Qual è il significato che sta dietro al ritiro della maglia numero 39?
"Come è noto il numero 39 non è previsto in Nazionale, ma il ritiro della maglia è un gesto simbolico che rappresenta in modo indiretto una risposta a tutti coloro che con cori e striscioni oltraggiosi e vergognosi riportano ancora oggi alla memoria i fatti dell'Heysel. Spero che la Figc accolga il nostro appello. Crediamo sia necessario alzare l'attenzione su questi episodi deprecabili, affinché il problema venga risolto una volta per tutte con le sanzioni dure e definitive. Sarebbe un messaggio forte e doveroso nei confronti di tutte le vittime del calcio".

Come spiegare le ragioni di coloro che ancora oggi si macchiano di tali episodi? Follia, ignoranza o c'è di più?
"L'ignoranza, prima di tutto. Sono convinto che nella maggior parte dei casi i responsabili di questi gesti sappiano poco o nulla di quanto è accaduto all'Heysel. Perché erano troppo piccoli per ricordare o perché non hanno sentito l'esigenza di approfondire l'argomento. E la colpa di tutto questo è anche di chi ha pensato che non fosse il caso di riportare alla memoria una tragedia per molti versi scomoda. Dei fatti dell'Heysel se n'è parlato troppo poco e male, perché conveniva un po' a tutti nascondere le responsabilità sotto il tappeto. La nostra associazione si sta battendo anche su questo fronte. Stiamo organizzando incontri con le scuole e abbiamo chiesto al Coni di inserire l'educazione civica sportiva nel normale orario di lezione. Crediamo sia giusto, meglio, necessario investire sulle nuove generazioni".

Cosa ha imparato il calcio internazionale dalla tragedia dell'Heysel? Pensa che da allora sia stato fatto tutto il possibile per scongiurare il ripetersi di una tragedia simile?
"Prima dell'Heysel, l'Uefa non era responsabile degli eventi che organizzava. Incassava circa l'ottanta per cento dalla vendita dei biglietti, ma declinava qualsiasi coinvolgimento sullo svolgimento dello spettacolo, che gravava invece sulle autorità del luogo dove veniva organizzata la partita. La sentenza dell'Heysel, che arrivò in Cassazione nel 1991, condannò l'Uefa come corresponsabile di quanto successo in Belgio e da quel momento, tutto o quasi è cambiato. Perché da allora si presta molta più attenzione alla scelta degli impianti che ospitano gare internazionali. Sì, grazie a quella sentenza, la sicurezza negli stadi è senza dubbio migliorata".

Al minuto 39 di Italia-Belgio il gioco si fermerà per 60 secondi e sullo schermo dello stadio verranno mostrati i nomi di tutte le vittime di quel giorno maledetto di 30 anni fa.
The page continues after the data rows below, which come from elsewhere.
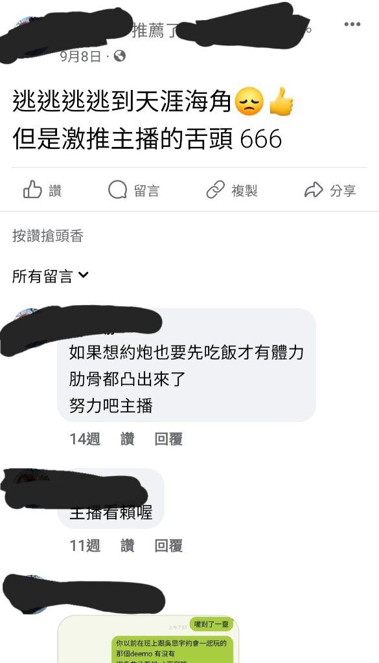Click the 11週 comment timestamp
This screenshot has width=379, height=663.
85,545
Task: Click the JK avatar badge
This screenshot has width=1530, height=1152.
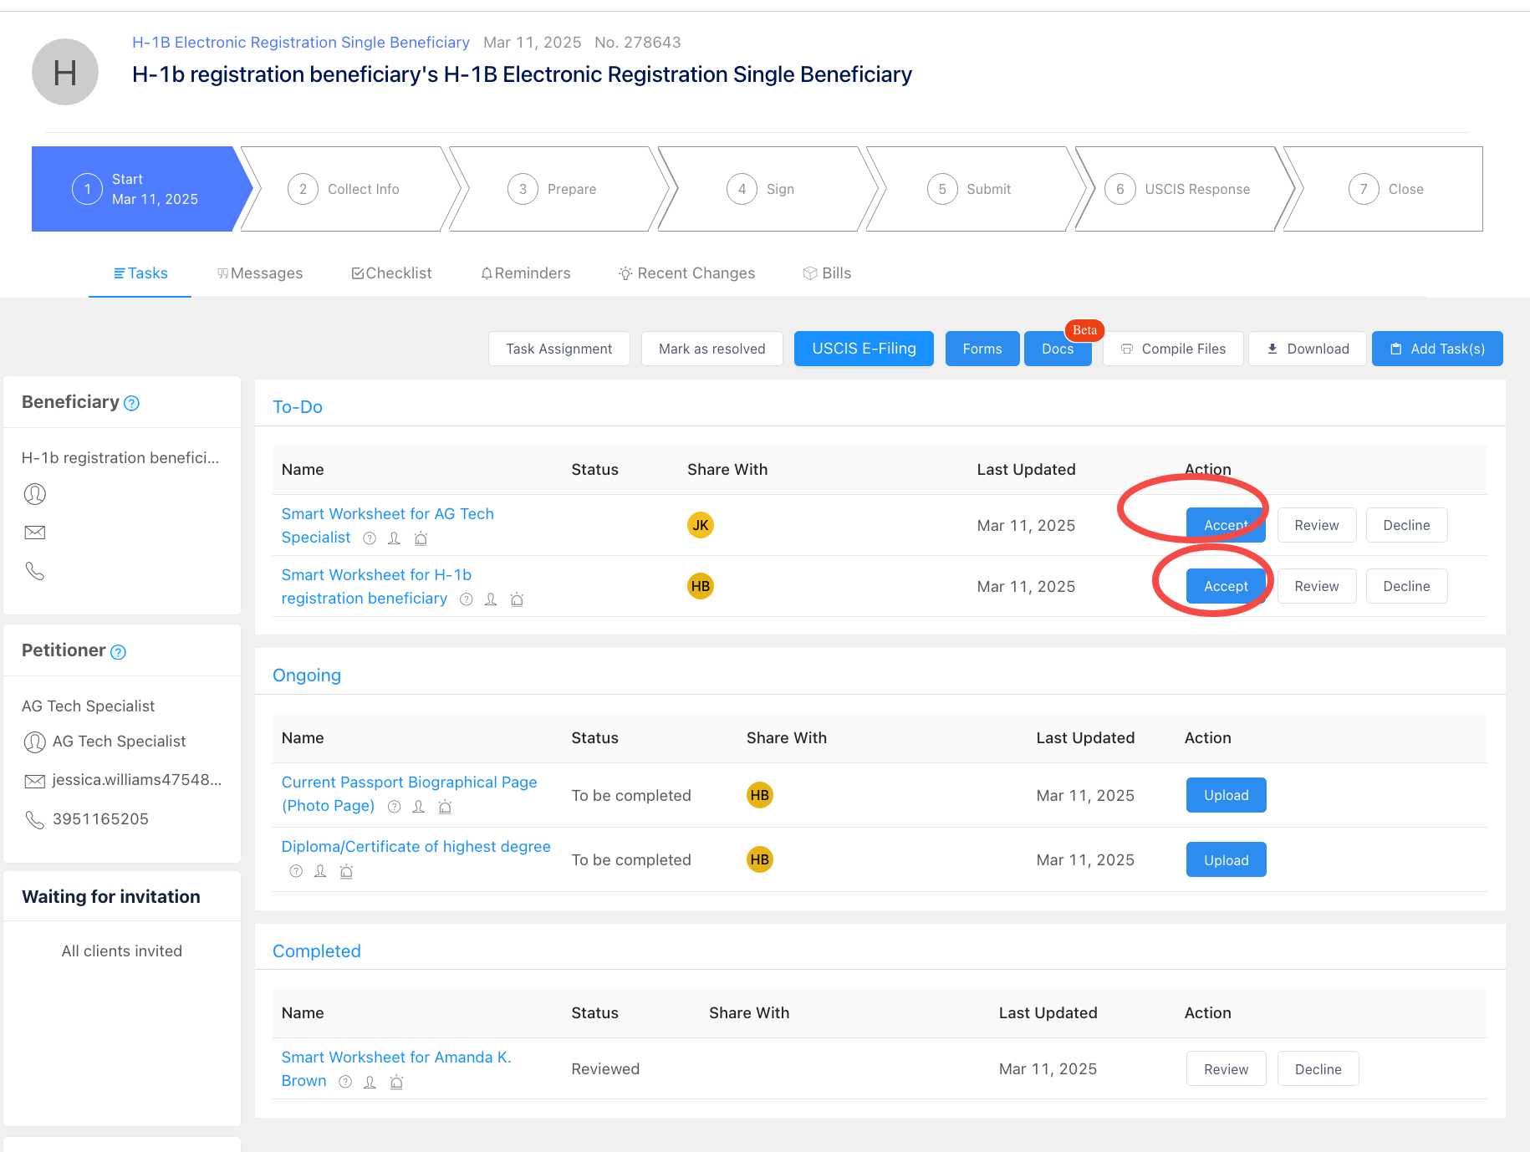Action: [x=700, y=525]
L'occasione per lasciare le bandiere nel cassetto e sistemare i conti con la storia.
"Sarà un momento molto emozionante, che consentirà di portare alla ribalta internazionale una tragedia che per molto tempo è stata considerata di parte, legata a filo doppio con la realtà juventina. In realtà, molte di quelle vittime non tifavano per i bianconeri. La tragedia dell'Heysel va vista in ambito europeo prima ancora che nazionale".